### BRIEF
Search the data for the word "agent" and copy each line that has it.

### MATERIAL FOR THIS TASK
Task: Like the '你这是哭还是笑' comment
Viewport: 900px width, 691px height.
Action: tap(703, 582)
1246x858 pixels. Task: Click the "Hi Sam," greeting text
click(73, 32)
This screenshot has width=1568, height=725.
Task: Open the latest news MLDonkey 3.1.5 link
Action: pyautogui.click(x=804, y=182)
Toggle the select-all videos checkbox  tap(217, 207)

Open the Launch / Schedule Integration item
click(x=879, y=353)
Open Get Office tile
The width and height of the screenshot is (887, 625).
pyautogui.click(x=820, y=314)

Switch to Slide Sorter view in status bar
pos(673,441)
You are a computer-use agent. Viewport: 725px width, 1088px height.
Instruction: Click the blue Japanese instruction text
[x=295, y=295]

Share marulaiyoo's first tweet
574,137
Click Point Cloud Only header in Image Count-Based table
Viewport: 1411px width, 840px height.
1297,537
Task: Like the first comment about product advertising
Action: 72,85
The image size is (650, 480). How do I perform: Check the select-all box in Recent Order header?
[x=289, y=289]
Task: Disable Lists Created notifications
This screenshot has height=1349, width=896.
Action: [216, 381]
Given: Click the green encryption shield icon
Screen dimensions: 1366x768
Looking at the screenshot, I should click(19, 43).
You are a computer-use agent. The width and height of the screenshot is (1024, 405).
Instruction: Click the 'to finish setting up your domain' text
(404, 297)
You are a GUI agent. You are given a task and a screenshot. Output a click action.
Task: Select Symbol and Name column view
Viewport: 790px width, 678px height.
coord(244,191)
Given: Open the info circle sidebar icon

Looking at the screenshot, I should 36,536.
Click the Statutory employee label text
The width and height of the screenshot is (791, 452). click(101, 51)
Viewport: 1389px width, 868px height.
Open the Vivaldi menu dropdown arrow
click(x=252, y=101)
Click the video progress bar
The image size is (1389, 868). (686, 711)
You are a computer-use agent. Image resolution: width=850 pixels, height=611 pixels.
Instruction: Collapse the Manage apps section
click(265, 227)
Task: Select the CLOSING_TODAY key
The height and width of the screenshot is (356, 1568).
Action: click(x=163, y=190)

### TASK RESULT
You are a computer-use agent. Viewport: 725px width, 1088px height.
You are a computer-use agent. The width and height of the screenshot is (1024, 405).
You are a GUI agent. You are given a task and a screenshot. Output a click action.
You are a computer-use agent. Image resolution: width=850 pixels, height=611 pixels.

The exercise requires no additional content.